We're making a big switch in the lab; we're upgrading the underlying operating system on our machines. This is something that we kind of have to do - wouldn't want to be on an ancient OS because it only makes things like security patching harder. I can't say it's my idea of a good time, though - it's a lot of work!
Anyway, once we've done all the basics - setting up FAI, setting up build and test systems, getting the lab migrator to run (so we can move machines from old to new and back again), etc. - then we can start the tests.

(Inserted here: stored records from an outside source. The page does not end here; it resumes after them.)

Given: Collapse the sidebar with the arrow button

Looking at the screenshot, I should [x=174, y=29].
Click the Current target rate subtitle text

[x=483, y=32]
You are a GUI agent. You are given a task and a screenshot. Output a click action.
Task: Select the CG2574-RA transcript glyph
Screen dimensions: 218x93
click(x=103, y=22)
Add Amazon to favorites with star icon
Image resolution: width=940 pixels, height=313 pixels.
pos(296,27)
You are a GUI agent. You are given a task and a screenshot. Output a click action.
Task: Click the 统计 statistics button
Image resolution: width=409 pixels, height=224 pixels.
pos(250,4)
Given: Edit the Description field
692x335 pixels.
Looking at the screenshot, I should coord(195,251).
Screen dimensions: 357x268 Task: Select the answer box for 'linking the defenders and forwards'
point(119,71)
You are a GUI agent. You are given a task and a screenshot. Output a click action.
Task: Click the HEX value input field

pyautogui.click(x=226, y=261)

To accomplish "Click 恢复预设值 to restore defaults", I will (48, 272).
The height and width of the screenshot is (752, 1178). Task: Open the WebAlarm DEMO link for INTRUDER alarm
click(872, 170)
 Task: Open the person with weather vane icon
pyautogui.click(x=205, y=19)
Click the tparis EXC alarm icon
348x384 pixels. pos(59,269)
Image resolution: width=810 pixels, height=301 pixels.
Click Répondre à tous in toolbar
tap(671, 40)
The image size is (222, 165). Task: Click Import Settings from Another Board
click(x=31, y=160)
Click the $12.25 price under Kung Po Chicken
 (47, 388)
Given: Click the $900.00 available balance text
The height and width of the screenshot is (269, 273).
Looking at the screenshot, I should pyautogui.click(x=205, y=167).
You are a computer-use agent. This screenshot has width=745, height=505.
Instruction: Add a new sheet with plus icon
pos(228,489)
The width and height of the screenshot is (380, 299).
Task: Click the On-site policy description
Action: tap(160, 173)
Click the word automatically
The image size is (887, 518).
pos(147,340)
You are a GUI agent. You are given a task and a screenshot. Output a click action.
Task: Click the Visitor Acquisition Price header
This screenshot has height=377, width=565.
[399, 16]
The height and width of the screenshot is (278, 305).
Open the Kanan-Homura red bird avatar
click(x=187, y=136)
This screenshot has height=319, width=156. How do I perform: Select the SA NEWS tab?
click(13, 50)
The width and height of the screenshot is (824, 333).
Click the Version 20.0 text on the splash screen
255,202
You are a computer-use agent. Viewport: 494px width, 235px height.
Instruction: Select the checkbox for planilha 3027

We start slowly - one night on the new OS, and then not again for a while. This way teams get a chance to go through their problem areas and fix them before they get hit with the same ticket again. At this point, too, our number of failures is generally quite high, and one or two problems will take out entire swaths of tests ("can't talk to the NTP server: 42 machines can't be cleaned up!" or "stunnel configuration is different: killed two entire suites!"). It's a fairly quick and easy way to find problems that affect each of the teams. It's a learning experience, it makes a bit of a mess, and we all join in cleaning up after it.
At some later point, then, we make the decision that it's time to switch. At this point it's time to get strict. So now we worry about things in the following order:
- First, resolve compilation errors. If it doesn't compile, not much is going to run.
- Second, resolve bugs that cause machines to leak. If a test causes machines to not clean up after it's done, then they're not available for other later tests. This causes the entire lab to grind to a halt. Generally this is accompanied by cries of "we're out of machines!" and tests just not finishing because there's no machine for them to run on.
- Third, resolve bugs that are likely to hide other bugs. If I have a bug in my test setup, who knows what will happen when I get to actually exercising the thing I thought I was testing!
- Fourth, handle everything else. Once you've gotten through the first three items, then just start fixing bugs according to your preference.
The overall goal is to expose the bugs. Get things running, then follow up with getting them running right. Hopefully this whole process doesn't take you too long, but sometimes when you're mired in the land of "this underlying thing broke a lot!" it helps to step back and think about what to prioritize. You can make the whole process go a bit more smoothly if you think for a minute, then leap in and start fixing.
Good luck, and happy resolution!